We have completed a phase 1 study of INS1009. The phase 1 study was a randomized, double-blind, placebo-controlled single ascending dose study of INS1009 for inhalation to determine its safety, tolerability, and pharmacokinetics in healthy volunteers. Twenty-four (24) patients were enrolled and received INS1009 with cohorts of eight patients receiving doses of 85 micrograms (mcg), 170 mcg, 340 mcg or placebo. Participants in the first cohort (8 patients) received a single dose of open label treprostinil (Tyvaso®) at 54 mcg 24 hours prior to receiving INS1009 at 85 mcg.

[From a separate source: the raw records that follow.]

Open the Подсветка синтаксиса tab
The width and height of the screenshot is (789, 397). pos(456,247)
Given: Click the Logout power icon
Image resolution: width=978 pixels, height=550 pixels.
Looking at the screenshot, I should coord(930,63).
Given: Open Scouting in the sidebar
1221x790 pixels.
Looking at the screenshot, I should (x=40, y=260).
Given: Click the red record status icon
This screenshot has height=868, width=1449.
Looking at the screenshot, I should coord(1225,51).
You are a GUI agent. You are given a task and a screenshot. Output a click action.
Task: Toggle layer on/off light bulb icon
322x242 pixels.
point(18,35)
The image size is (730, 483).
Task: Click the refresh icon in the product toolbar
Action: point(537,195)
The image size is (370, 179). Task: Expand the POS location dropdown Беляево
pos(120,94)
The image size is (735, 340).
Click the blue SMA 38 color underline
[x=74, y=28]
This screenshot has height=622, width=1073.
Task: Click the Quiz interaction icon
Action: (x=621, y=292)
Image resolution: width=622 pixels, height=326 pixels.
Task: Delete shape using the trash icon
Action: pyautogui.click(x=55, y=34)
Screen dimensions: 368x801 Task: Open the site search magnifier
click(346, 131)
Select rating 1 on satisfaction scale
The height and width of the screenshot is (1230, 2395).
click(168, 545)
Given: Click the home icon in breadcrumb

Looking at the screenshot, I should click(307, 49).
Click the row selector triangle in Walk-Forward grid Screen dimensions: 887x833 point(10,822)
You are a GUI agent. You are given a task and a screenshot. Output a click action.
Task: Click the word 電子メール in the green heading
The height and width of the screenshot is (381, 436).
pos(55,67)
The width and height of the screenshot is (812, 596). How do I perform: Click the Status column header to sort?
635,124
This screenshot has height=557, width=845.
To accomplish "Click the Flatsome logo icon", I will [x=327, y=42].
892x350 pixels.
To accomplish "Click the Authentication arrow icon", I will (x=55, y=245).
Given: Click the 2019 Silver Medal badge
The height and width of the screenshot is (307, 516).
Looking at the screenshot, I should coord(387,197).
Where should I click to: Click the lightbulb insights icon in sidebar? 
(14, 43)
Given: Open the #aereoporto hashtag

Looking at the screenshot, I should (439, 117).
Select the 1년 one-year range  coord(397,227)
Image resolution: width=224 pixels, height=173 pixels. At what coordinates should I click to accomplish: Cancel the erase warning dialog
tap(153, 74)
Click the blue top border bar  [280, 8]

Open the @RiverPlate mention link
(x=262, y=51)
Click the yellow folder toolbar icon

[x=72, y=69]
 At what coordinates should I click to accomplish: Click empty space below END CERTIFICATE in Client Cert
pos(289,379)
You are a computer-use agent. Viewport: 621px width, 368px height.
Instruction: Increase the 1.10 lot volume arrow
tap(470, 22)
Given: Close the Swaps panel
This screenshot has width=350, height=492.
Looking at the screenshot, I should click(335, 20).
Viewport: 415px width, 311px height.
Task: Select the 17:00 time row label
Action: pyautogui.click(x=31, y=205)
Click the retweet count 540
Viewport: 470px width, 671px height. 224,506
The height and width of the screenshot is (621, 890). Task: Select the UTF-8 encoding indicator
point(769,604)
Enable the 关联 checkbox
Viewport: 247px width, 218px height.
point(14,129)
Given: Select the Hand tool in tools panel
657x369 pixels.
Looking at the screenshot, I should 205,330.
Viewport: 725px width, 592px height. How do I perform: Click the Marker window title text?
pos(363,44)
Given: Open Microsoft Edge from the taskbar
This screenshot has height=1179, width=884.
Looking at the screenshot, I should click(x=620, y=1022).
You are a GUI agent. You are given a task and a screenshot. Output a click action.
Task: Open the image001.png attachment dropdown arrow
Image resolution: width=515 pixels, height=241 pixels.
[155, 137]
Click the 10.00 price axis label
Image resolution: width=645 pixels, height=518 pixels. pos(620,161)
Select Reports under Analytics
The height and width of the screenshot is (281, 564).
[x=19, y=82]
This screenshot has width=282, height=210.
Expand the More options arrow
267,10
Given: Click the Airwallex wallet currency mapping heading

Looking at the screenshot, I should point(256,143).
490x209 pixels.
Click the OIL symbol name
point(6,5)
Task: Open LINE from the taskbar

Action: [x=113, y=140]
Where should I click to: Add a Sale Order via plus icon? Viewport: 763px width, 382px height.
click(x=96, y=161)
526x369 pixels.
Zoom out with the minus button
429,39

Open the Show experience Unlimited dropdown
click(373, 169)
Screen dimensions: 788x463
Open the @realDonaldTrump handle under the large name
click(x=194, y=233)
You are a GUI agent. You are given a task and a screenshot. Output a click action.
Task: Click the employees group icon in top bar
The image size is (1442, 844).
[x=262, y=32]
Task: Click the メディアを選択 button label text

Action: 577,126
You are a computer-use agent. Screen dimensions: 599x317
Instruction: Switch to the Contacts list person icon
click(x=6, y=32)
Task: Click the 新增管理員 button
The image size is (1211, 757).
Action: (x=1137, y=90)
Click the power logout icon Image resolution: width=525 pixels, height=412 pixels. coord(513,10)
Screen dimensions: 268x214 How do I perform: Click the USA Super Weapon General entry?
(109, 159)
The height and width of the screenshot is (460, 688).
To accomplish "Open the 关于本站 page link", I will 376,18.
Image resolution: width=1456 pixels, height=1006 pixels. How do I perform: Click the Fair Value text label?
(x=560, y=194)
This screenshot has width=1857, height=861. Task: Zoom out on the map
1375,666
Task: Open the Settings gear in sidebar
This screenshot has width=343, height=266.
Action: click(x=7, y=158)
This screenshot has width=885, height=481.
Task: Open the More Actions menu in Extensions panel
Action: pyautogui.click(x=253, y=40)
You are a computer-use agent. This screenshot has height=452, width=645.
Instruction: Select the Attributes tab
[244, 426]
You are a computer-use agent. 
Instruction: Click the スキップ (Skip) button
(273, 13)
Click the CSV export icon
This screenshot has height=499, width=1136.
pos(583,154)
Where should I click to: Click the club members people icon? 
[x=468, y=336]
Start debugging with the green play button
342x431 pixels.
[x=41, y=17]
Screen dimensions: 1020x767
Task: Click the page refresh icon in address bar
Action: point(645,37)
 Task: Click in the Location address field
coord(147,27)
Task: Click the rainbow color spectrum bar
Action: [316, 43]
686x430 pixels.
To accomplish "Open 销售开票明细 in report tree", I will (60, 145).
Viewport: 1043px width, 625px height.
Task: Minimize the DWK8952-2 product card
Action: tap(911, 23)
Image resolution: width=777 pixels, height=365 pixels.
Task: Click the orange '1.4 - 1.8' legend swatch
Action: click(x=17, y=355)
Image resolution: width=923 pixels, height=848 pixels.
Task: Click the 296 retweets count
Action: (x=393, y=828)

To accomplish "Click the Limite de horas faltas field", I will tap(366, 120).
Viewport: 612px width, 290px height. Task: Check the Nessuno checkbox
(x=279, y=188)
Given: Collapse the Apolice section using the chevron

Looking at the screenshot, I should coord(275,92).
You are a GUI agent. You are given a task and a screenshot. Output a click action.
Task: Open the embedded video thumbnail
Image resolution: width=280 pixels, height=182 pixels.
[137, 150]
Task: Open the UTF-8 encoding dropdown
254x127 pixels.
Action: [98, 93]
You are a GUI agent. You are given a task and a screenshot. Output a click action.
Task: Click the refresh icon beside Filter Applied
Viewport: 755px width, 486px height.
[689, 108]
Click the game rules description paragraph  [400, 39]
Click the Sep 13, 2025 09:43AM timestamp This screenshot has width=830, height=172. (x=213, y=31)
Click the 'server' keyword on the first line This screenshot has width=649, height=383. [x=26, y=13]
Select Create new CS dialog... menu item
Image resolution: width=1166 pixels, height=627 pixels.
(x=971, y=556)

The 85 mcg dose of INS1009 provides an equivalent amount of treprostinil on a molar basis as the 54 mcg dose of Tyvaso. The peak treprostinil serum concentration was approximately 90% lower after INS1009 administration compared with Tyvaso, which could indicate a reduced future adverse event (AE) profile. The pharmacokinetic characteristics also supported once- or twice-daily dosing. The longer half-life of treprostinil for INS1009 was likely due to a sustained pulmonary release. The AE profile was consistent with other inhaled prostanoids. These data were presented at the European Respiratory Society international congress in September 2016.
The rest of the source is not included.